I do not believe it serves local democracy in Wealden; our residents or the future of our communities.

That is why I oppose them.

Sources

The consultation on these reforms has now concluded and the Government has published both its response and draft regulations.

People who wish to read the documents themselves can find them here:

• Planning Committee Reform Consultation:
https://www.gov.uk/government/consultations/planning-committee-reform-draft-regulations-and-guidance

• Government Response:
https://www.gov.uk/government/consultations/planning-committee-reform-draft-regulations-and-guidance/outcome/planning-committee-reform-statutory-consultation-on-draft-regulations-and-guidance-government-response

I believe these reforms represent a substantial reduction in local democratic oversight of planning decisions. I would encourage anyone with an interest in how development is decided in Wealden to read the documents and form their own view.

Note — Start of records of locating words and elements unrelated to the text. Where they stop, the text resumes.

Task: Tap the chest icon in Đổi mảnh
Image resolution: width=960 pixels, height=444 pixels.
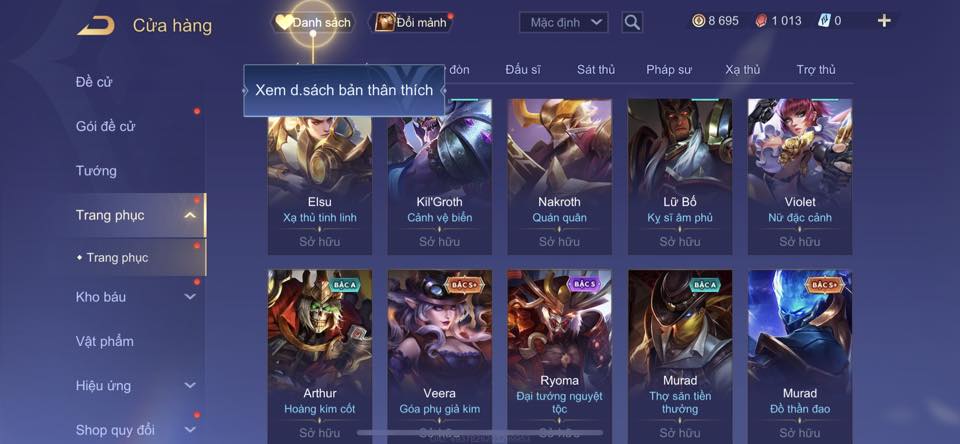Action: point(384,23)
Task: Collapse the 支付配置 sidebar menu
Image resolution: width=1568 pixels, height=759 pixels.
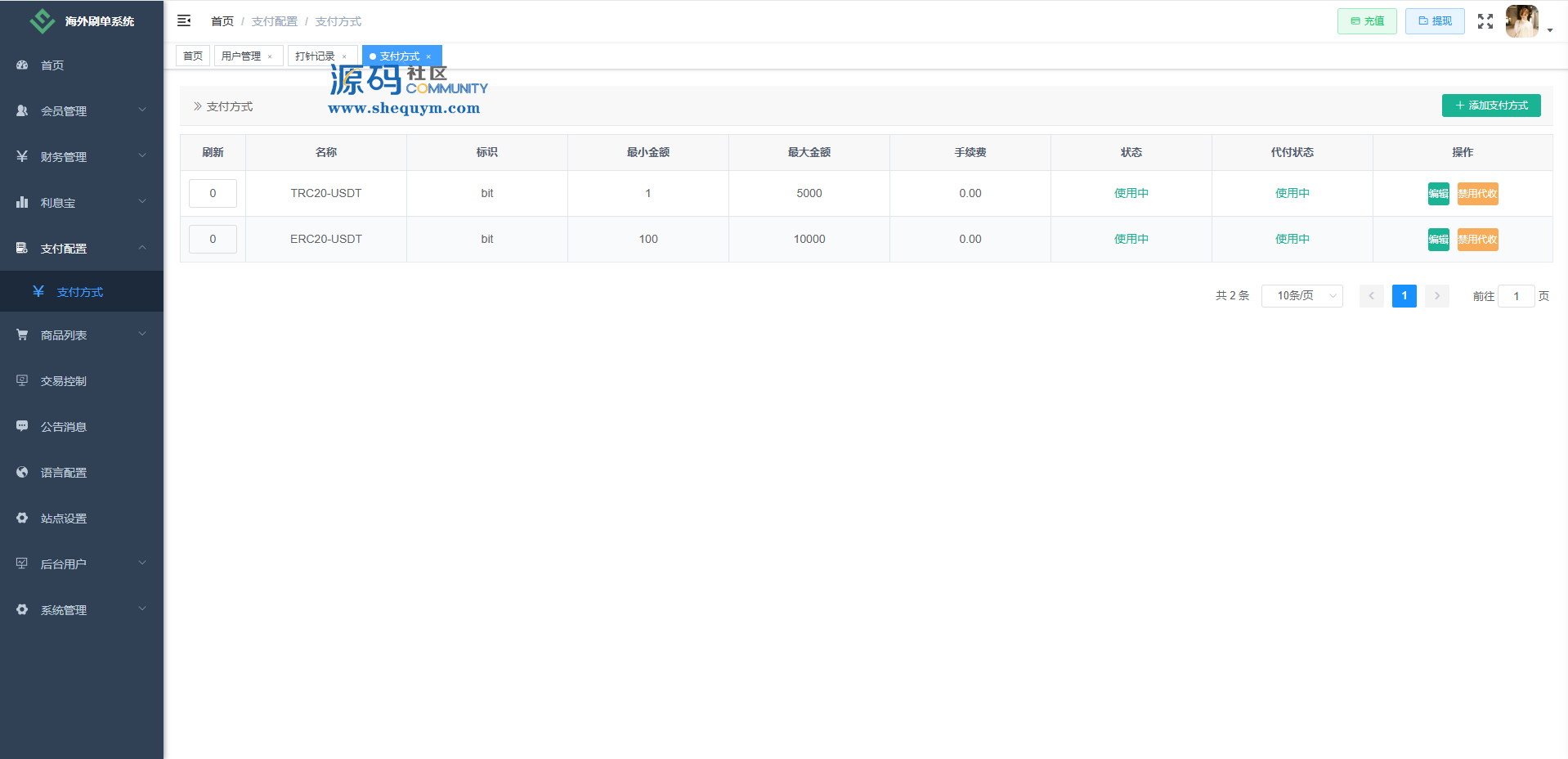Action: coord(82,248)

2 responses to “Who Should Decide What Gets Built in Wealden?”

  1. Paul Dunstall Avatar
    Paul Dunstall

    Very well said…. The bottom line is that Central Government want to speed up the planning process to suit their own agenda of unwanted development without the involvement of local authority planning committees. Such committees, formed from elected members, slow the process down by asking awkward questions, like…do we actually need this development, is the development sustainable, is the water supply/disposal able to cope, how will drainage concerns be resolved? Planning officers are required to consider the opinions of consultees but they are under enormous pressure to “tow-the-line” and approve developments and that will be easier without the need to refer to committee.

  2. Paul Lovatt-Smith Avatar
    Paul Lovatt-Smith

    You are too easy on our national politicians. Planning is becoming nothing short of a dictatorship. Absurd housing targets, calculated using a formula which takes no account of real need or affordability, imposed by central government with little local control. This is not democracy. Let us, the people, decide how many new homes we need, what type and where.